Desperate for a victory, the United States hired University of Minnesota coach Herb Brooks. In Miracle, Disney’s film adaptation of what became known as the Miracle on Ice, Brooks (played by Kurt Russell) explains his strategy
Herb: All-star teams fail because they rely solely on the individual’s talent. The Soviets win because they take that talent and use it inside a system that’s designed for the betterment of the team. My goal is to beat ‘em at their own game.
Brooks veered away from the NHL and turned to colleges, emphasizing compatibility and conditioning over player talent. On February 22, 1980, Brooks’ team of amateurs stunned the world by defeating the USSR 4-3. The United States went on to win gold against Finland.
Best-of-breed systems and all-star teams exhibit analogous weaknesses. Both operate in arenas where a failure of teamwork equals disaster. In hockey and business, incompatible parts can (and will) ruin the whole, no matter how world-class the individual performances.
Yet the all-star model suits finance management even less than team sports. For in a best-of-breed system, each module bears the imprint of a separate developer, a distinct team of coders and engineers, sometimes even a different spoken language. Unlike hockey players, these modules need specialized coding in order to coexist, let alone communicate or coordinate.
The resulting seams create a host of challenges for best-of-breed clients. In order to upgrade any one module, businesses must pay for coding and integrations, often in areas unrelated to the offending component. Even when module vendors try to upgrade proactively, the system’s balkanized design hinders them.
Necessary integrations can impact platforms as well as software. In many cases, ‘best-of-breed’ systems also qualify as ‘hybrid,’ with some modules in the public cloud, some in a private cloud, and others anchored on-premise. This raises security concerns; as quantitative data1 demonstrate, systems distributed between platforms draw more attacks than any other finance model, on-premise included.
Best-of-breed solutions also age poorly. Add impractical upgrades to fees per module, and obsolescence proceeds at a rapid clip.
So what should prospective finance management clients search for?
Unified: Buyers should choose the solution that performs best as a whole, not in a highlight reel: a solution designed as a unity, not as a mélange of parts. Of course, unified systems should integrate where necessary. But they should integrate smoothly, and they should never rely on integrated modules for their core functions. In most cases, the cloud offers the ideal platform for unified systems.
Subscription-based: The longevity of a solution depends on the frequency and quality of its upgrades. A licensing model forces clients to pay for software and customization, not only once, but with each update. Pricing by subscription allows cloud vendors to upgrade multiple times per year at no cost to the client.

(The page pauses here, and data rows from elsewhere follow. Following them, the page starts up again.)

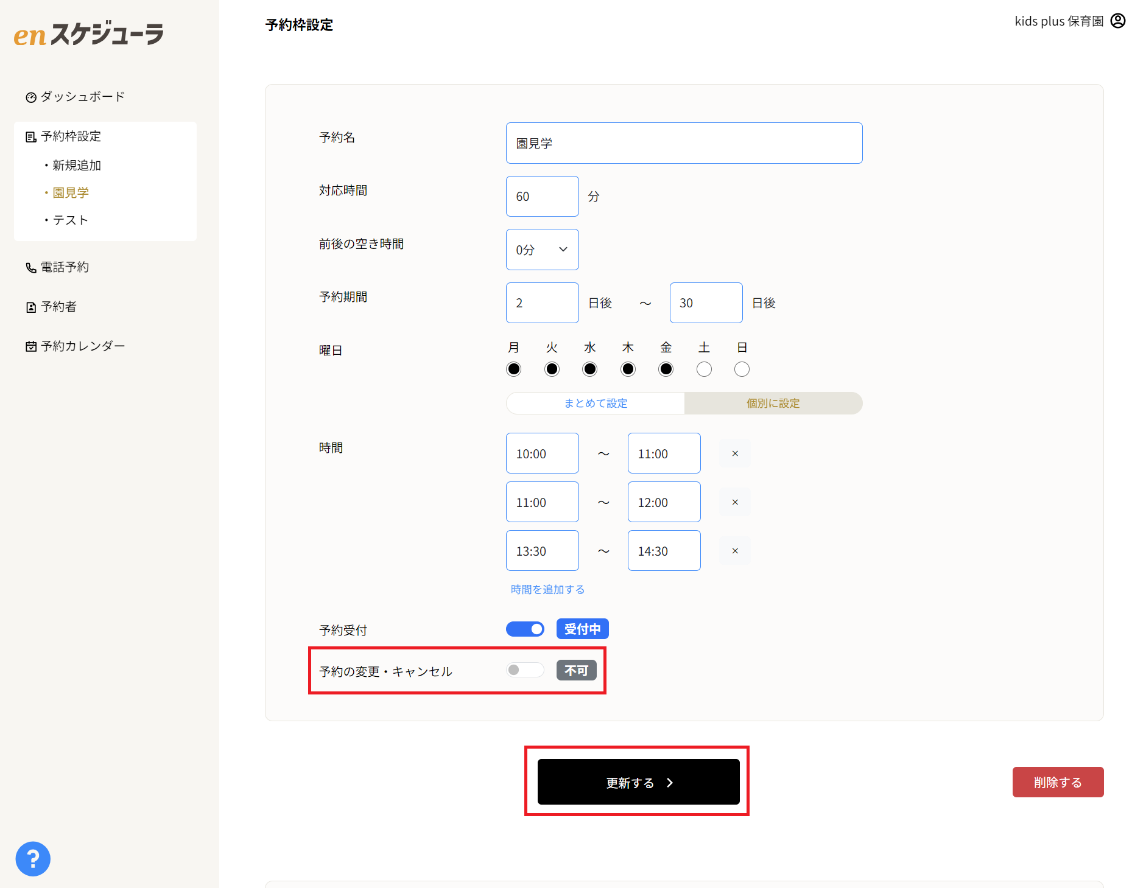Select the まとめて設定 tab
Image resolution: width=1146 pixels, height=888 pixels.
click(x=596, y=404)
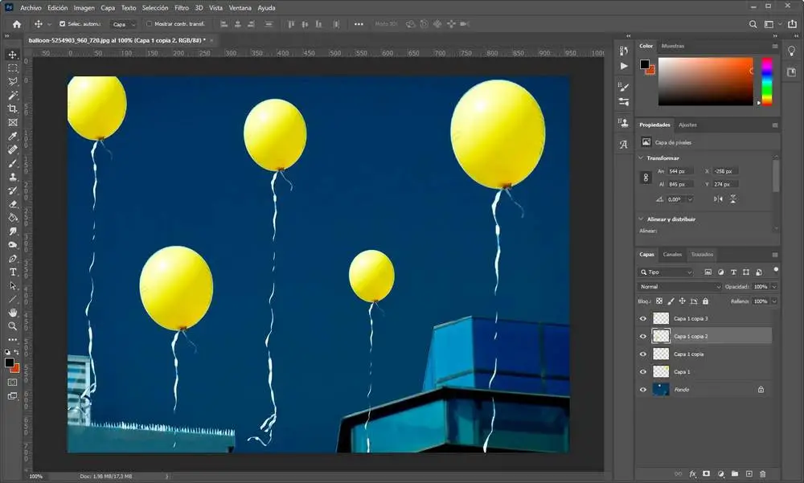Open the Tipo layer filter dropdown
The image size is (804, 483).
(666, 272)
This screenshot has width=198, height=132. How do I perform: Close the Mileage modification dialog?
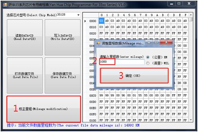tap(166, 42)
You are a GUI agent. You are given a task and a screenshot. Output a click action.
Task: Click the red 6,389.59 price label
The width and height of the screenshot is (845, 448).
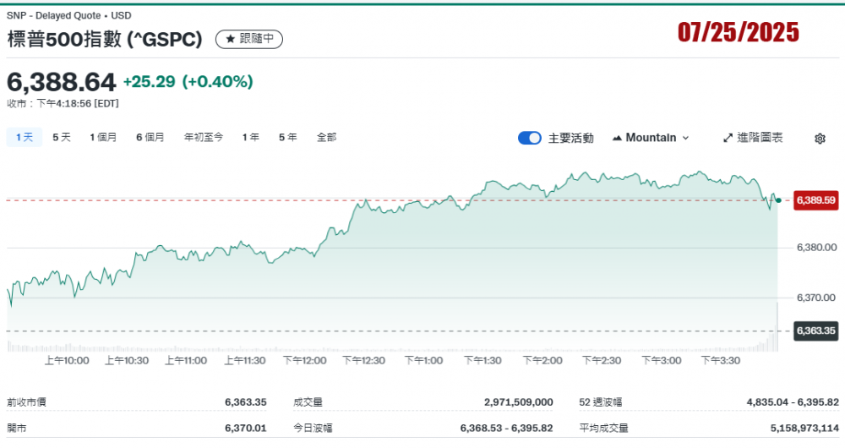coord(815,200)
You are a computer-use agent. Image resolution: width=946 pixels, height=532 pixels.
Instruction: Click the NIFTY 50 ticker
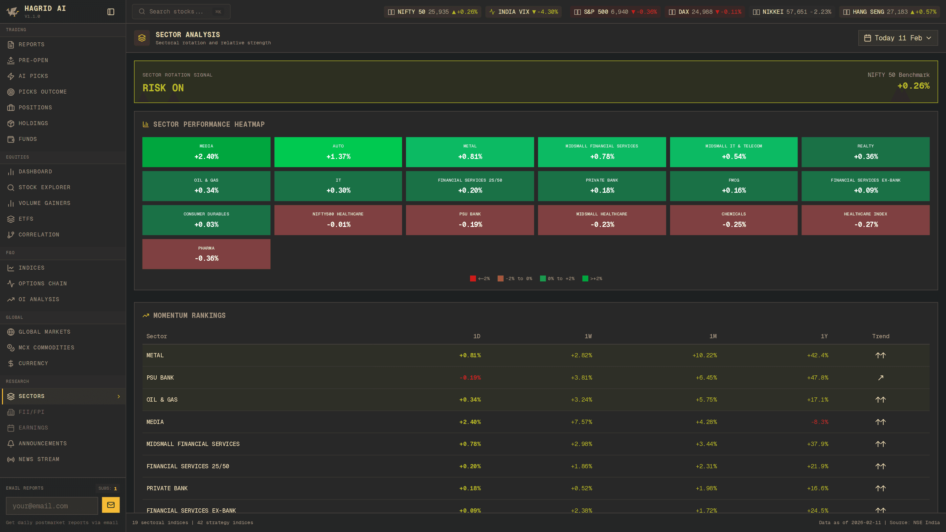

Configurable: Many solutions demand that clients cover expensive, code-breaking implementation, certainly at first, and then with every update. Multi-tenant cloud providers integrate new clients as virtual tenants, keeping install costs, upgrade fees, and obsolescence to an absolute minimum.
Herb Brooks understood that his players would never win without speed, stamina and strategy. But he also grasped what no American hockey coach had before him: that if the United States played as a confederation of individuals, they would lose before they reached the ice.
All-star solutions can be tempting. But you should look elsewhere for your organization’s miracle.